The Ultra Supercritical (USC) technology that is used to pulverize coal causes steam temperature to rise over 600°C and the pressure up to 320 bar. Process parameters are made to reach the technical limits allowed by available technologies, so that the resulting improved efficiency will also bring about significant fuel and emission saving with the same energy production.

Marked reduction of polluting emissions

Next generation bag filters that are used allow a highly efficient particulate removal - around 99.9% matter, thus stopping environmental dust dispersion.
New highly-efficient catalytic flue-gases denitrification systems, based on a chemical reaction between NOx, ammonia and oxygen with "selective catalysers", are used to abate nitric oxides (NOx). This process ensures an 85% reduction efficiency. Advanced desulphurization systems, based on limestone and gypsum, are used to abate sulphur oxides(SOx, with a 95% efficiency.
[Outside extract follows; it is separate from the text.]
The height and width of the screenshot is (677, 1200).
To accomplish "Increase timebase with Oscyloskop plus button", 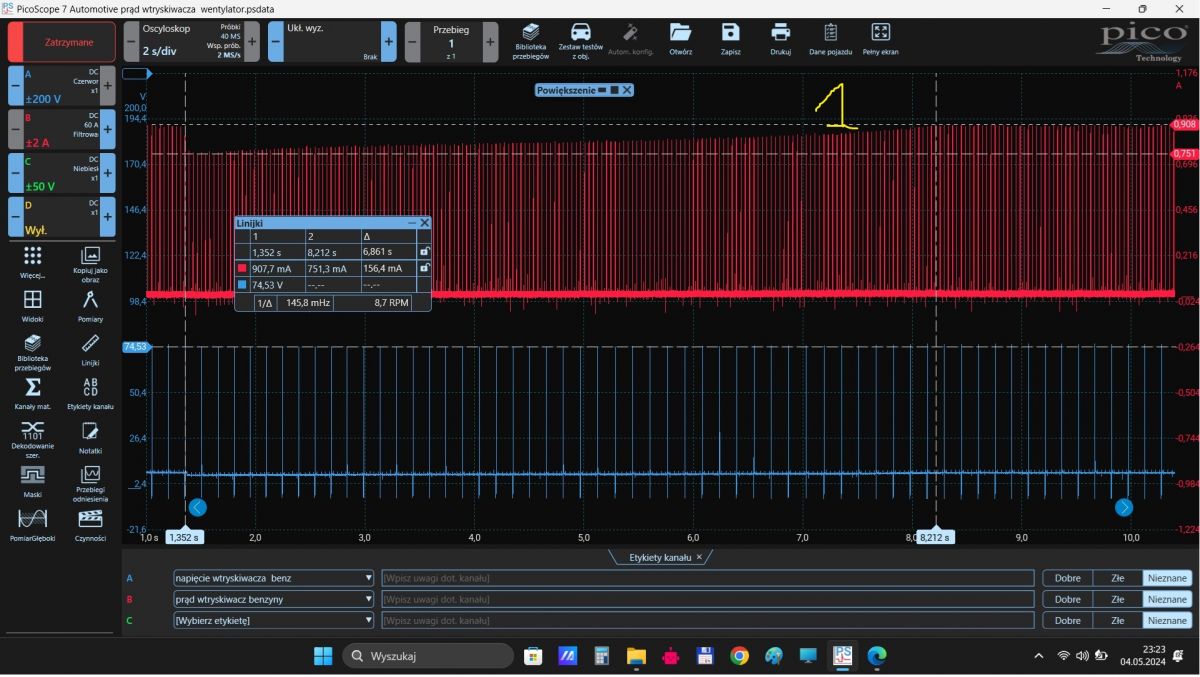I will click(252, 42).
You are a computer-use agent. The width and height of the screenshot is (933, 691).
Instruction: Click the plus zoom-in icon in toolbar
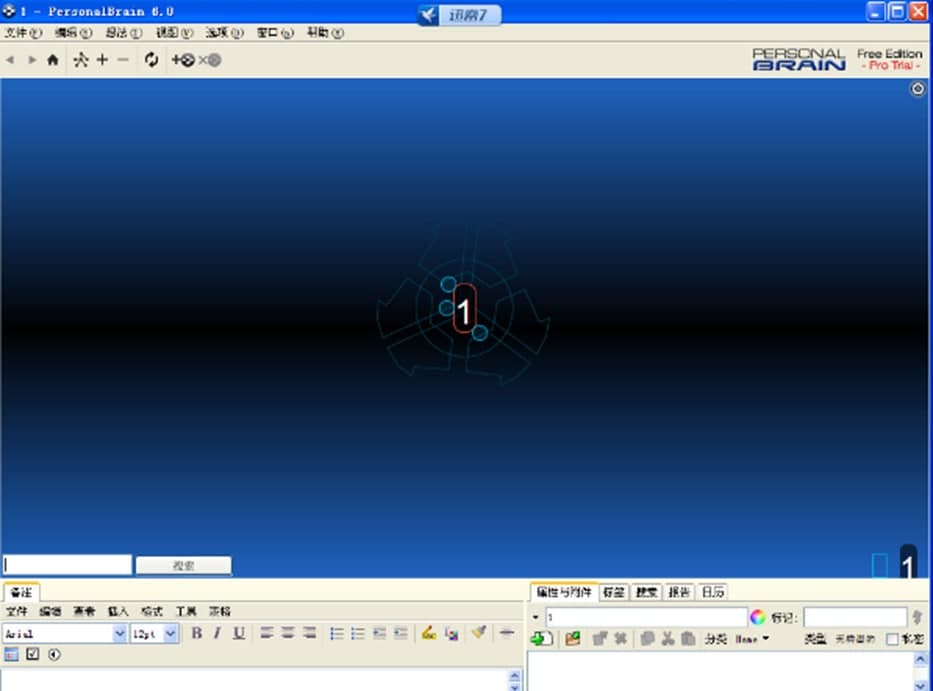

Kingsnorth hard coal power station with CCS

E.ON is still planning to build a new supercritical coal-fired power plant with CCS at Kingsnorth. It will be located at E.ON UK's Kingsnorth power station and will emit 10 percent less CO2 than an older plant of its size. As with all of our new coal-fired plants, this one is being built capture ready. The site is close to the North Sea, which has huge potential for underground carbon storage.

Torrevaldaliga Nord

On July 2008 the first of three groups of Torrevaldaliga Nord power plant entered into service.
The plant will be capable of meeting 50% of Lazio region's electricity needs, equivalent to around 4% of the national consumption. The plant, which uses the most advanced available technologies,grants a better performance compared to other similar plants and reduces significantly environmental impact.
Compared with the previous oil-fuelled plant, all emissions will be strongly reduced: nitrogen oxides will go down by 61%, while dusts and sulphur oxide will be cut by 88% (50% beneath the strict European regulatory limits set for health and environmental protection).
Furthermore, coal transportation and circulation systems are completely sealed: this fuel never be exposed to the air. The total investment amounts to around 2 billion Euros. The construction of the plant involved 3,500 workers (and 450 Enel technicians), for a total of 20 million hours worked.
The plant, with a total capacity of 1,980 MW, consists of 3 groups, one less than the previous oil-fuelled plant. This size reduction will also abate carbon dioxide (CO2 ) emissions by 18%.